Somebody finally has to get out an ad, often after hours. Somebody has to stare at a blank piece of paper. Probably nothing was ever more bleak. This is probably the very height of lonesomeness. He is one person and he is alone – all by himself – alone. Out of the recesses of his mind must come words which interest, words which persuade, words which inspire, words which sell. Magic words.
Leo Burnett, founder, Leo Burnett Company
As the advertising pioneer Leo Burnett indicates, advertising is about the words, the creative, the fundamental message to the customer. These are the words that persuade the consumer to buy your brand. Measurement science or econometrics has mostly been about the media channel. Is TV more effective than radio? What kind of return did we get on our new digital ads?
What we propose here is that measuring advertising effectiveness should go beyond the channel and be more about measuring the message. To do this, understanding the relative impact and effectiveness of different media messages and creative is key. This idea gets much more to the heart of what advertising is all about. Herein lies at the center of how advertising effectiveness should be defined. This is indeed a disruptive idea that goes against how most effectiveness measurement and econometrics are being conducted today. This idea is what we call “message-mix” modeling.
Message Mix Modeling Defined
When we conduct Message-Mix Modeling, we collect data in a slightly different fashion than with traditional econometric models. Here we collect media GRPs or spending data “by the individual commercial execution” instead of by total channel. Here we will share a case study from a major wireless telecoms client.
With this information, we then go through an exercise to establish what we call the “marketing message architecture” for the wireless telecom brand case study we are going to show. Here we see the hierarchy of two major campaigns, one touting the brand’s claims for network quality and the other representing ads for wireless phone brands. Below the campaign level are specific messages and communication themes.
For Network quality campaigns, the core messages cover specific claims on network coverage and network/data speed, which are two essential network performance attributes. Below the message level are the individual ads or executions which come under the message umbrella.
Instead of just looking at the impact of marketing by media channel, we are able to see the relative importance of core media campaigns and messages.
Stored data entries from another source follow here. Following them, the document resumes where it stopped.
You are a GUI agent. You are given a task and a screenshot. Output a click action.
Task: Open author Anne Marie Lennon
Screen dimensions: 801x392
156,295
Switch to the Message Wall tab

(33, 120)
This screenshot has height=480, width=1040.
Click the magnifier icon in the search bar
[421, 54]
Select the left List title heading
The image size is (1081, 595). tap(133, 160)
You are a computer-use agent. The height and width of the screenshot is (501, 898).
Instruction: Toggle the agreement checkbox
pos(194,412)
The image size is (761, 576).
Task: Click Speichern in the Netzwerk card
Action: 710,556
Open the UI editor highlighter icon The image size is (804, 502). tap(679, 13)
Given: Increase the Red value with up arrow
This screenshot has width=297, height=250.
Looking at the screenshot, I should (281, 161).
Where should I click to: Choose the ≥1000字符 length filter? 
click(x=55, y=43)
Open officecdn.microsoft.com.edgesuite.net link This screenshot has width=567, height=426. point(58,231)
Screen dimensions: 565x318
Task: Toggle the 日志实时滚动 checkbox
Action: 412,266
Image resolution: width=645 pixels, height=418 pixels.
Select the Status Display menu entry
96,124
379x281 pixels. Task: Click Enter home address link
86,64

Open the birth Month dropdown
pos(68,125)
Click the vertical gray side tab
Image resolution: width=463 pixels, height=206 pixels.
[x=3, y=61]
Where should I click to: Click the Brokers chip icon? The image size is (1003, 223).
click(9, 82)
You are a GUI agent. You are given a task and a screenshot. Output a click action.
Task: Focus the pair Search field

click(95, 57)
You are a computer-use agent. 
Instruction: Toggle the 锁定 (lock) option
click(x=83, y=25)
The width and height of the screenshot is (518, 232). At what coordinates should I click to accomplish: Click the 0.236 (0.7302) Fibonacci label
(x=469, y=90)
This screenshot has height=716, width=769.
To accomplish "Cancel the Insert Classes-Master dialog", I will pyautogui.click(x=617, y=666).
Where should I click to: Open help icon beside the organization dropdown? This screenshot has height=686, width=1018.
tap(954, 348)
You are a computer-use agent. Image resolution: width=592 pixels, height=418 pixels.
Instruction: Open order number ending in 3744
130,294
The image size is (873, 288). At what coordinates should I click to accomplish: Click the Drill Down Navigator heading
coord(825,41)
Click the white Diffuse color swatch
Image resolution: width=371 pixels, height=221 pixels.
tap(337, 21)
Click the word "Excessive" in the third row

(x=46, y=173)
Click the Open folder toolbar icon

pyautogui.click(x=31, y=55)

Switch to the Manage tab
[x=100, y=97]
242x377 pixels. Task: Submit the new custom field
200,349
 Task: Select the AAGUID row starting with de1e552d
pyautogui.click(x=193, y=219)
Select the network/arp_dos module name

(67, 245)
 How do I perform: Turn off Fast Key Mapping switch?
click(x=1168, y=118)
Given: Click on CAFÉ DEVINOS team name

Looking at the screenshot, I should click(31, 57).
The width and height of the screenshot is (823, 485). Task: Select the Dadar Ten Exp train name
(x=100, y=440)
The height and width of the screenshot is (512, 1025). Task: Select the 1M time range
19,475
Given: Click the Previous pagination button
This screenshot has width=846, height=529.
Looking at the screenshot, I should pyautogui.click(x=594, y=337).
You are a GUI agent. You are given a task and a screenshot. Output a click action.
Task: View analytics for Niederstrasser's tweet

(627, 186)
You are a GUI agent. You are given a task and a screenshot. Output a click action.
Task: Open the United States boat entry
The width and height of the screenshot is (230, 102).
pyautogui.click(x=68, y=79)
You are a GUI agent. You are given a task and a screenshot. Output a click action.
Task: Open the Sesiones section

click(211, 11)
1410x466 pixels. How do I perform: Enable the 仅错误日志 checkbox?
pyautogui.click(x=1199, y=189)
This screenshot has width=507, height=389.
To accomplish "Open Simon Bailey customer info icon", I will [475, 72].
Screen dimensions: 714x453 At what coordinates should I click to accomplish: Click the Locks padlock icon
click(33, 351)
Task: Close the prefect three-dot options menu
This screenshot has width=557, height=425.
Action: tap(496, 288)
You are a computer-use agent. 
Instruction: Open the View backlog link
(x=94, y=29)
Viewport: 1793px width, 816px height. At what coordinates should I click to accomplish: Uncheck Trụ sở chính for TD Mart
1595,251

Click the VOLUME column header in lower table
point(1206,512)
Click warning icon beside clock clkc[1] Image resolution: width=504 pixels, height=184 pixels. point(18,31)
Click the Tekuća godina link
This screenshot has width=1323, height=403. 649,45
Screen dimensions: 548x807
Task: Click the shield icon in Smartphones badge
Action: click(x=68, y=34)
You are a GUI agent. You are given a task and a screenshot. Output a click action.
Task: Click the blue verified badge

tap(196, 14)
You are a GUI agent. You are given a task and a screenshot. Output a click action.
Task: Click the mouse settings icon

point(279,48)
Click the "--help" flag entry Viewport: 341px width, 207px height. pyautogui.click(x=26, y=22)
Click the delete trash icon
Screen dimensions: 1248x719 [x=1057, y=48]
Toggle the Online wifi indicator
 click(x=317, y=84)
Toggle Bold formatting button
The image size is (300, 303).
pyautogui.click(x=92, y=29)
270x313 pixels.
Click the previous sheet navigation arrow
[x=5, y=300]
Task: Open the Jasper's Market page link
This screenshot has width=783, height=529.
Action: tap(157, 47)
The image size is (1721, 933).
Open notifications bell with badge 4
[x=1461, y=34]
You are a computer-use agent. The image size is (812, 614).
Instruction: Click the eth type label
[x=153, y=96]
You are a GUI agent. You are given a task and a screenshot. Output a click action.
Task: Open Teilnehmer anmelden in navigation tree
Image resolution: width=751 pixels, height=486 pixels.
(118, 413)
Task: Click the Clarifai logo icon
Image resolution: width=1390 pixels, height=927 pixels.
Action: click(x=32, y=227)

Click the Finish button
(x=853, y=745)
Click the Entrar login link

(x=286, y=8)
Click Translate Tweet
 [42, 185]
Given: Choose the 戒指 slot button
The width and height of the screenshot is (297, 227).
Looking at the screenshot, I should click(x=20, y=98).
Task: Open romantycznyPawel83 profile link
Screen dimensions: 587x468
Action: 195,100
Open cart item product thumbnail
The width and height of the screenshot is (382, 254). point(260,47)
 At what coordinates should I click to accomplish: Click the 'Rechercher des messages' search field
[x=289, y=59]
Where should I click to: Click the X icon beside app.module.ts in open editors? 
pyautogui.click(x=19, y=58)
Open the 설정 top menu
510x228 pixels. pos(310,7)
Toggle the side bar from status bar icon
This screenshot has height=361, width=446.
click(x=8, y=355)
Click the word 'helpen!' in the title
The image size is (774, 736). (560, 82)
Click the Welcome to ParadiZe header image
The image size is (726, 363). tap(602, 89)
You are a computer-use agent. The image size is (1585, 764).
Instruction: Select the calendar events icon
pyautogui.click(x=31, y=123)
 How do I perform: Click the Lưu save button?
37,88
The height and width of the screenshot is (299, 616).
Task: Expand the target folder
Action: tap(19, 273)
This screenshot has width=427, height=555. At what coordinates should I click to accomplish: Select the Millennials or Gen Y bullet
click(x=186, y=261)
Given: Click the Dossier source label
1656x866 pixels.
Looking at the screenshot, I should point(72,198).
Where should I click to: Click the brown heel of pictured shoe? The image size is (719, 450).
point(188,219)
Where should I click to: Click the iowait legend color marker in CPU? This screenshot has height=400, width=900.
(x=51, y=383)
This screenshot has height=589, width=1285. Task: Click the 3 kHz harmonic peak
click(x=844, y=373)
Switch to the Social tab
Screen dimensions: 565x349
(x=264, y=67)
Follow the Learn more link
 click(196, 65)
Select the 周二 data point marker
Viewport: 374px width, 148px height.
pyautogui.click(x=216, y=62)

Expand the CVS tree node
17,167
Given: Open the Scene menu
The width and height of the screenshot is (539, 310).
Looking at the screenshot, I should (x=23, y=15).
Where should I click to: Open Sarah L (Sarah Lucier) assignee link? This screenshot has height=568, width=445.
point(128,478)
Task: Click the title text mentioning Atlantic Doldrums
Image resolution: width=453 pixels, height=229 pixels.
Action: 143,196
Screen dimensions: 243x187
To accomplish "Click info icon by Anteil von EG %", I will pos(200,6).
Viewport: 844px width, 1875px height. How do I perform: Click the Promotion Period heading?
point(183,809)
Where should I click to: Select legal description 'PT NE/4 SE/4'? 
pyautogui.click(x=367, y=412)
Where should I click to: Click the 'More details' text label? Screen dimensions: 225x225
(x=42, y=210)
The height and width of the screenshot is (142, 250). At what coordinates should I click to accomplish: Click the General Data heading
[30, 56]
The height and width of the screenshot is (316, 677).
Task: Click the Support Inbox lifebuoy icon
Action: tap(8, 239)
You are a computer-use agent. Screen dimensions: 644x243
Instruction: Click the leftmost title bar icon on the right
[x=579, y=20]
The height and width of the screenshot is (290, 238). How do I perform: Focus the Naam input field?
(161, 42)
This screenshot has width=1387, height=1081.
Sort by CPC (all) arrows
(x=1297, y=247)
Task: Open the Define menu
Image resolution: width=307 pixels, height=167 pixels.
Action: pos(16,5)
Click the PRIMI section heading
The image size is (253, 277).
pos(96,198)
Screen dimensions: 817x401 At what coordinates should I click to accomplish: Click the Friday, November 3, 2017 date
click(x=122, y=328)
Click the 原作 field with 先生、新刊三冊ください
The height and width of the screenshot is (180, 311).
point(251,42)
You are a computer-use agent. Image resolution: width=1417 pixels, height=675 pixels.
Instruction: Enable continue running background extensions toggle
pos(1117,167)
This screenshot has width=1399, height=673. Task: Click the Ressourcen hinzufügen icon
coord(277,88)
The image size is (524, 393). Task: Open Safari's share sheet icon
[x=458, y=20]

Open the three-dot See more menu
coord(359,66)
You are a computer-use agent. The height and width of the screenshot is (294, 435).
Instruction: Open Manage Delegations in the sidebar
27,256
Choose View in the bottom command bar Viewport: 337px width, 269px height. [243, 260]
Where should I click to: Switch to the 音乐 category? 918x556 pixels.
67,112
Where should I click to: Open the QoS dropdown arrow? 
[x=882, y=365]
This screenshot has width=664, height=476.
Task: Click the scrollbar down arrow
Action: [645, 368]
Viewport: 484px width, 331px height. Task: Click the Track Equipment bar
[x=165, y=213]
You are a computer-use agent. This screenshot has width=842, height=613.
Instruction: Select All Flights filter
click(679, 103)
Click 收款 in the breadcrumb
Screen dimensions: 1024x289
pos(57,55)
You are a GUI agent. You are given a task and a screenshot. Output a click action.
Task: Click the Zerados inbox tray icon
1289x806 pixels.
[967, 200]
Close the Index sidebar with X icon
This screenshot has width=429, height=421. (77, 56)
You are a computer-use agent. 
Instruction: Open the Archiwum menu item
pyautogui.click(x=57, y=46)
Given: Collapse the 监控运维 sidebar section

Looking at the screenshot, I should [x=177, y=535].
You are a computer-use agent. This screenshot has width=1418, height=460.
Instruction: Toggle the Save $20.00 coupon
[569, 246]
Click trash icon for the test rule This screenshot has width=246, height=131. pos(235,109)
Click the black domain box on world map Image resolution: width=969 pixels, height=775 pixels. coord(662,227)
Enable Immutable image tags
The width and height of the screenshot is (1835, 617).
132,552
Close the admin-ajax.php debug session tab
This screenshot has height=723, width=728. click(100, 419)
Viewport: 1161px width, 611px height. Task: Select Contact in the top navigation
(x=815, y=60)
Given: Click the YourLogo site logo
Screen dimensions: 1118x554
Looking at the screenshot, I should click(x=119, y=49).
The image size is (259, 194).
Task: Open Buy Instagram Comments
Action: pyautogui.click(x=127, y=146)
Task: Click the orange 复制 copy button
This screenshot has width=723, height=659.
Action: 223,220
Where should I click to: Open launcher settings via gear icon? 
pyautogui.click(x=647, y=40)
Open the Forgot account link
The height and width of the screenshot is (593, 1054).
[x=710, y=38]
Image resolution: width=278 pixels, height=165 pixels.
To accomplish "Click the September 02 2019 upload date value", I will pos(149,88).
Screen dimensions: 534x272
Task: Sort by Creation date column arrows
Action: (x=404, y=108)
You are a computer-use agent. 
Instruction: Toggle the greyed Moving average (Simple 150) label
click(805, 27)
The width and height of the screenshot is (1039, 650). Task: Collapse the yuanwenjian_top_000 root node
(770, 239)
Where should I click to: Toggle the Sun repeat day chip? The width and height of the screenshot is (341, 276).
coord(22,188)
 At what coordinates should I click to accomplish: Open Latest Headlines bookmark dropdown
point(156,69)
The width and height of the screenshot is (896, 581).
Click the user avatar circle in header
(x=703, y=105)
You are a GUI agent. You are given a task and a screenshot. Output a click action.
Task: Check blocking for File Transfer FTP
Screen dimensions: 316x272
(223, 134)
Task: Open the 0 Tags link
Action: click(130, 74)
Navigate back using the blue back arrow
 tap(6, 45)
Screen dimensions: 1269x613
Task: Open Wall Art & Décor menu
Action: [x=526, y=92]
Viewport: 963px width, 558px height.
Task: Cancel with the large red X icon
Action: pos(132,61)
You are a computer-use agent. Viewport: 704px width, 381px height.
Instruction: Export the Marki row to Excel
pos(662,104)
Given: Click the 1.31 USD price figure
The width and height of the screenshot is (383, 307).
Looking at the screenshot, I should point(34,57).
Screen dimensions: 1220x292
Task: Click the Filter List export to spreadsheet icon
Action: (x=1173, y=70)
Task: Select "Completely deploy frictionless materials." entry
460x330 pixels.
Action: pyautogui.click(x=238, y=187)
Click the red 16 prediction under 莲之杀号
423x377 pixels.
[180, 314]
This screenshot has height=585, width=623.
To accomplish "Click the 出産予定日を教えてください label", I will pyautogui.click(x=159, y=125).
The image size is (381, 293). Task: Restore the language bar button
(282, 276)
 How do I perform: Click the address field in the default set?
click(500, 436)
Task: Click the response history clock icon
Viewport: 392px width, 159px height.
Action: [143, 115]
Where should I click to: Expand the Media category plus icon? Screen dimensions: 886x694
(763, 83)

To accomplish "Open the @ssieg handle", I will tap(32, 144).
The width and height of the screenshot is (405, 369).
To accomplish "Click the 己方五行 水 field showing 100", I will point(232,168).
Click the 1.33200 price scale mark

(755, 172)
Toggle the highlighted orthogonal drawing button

Additionally, we are also able to gain the critical insight of how many messages should be aired into the market at one time in order to minimize the risk of “clutter” and too many messages. As shown on the chart to the right, there is significant diminishing and declining returns to media messages and it is critical that each brand manage these in order to avoid this pitfall.
As is the usual part of econometric models, our analysis focuses on ROI. With Message-Mix Modeling, however, this is ROI by message and creative execution. This gets to the heart of communication effectiveness by delivering insights into which specific communications work best.
Finally, the step with the greatest value for Message-Mix Modeling is to use the model to actually optimize spending on a message basis. This outcome enables marketers and agency planners to focus on what message combinations are going to be most effective for the brand.
A Departure from Conventional Effectiveness Measurement
In this blog, we introduce you to “Message-Mix Modeling”. This is a departure from current marketing measurement conventions which focus only on media channels. The underlying value of this approach is based on its ability to focus on the core communication or messages of media. It gives us the tools for understanding effectiveness at this level and centers attention of marketing and agencies on what really matters, the creative and the communications.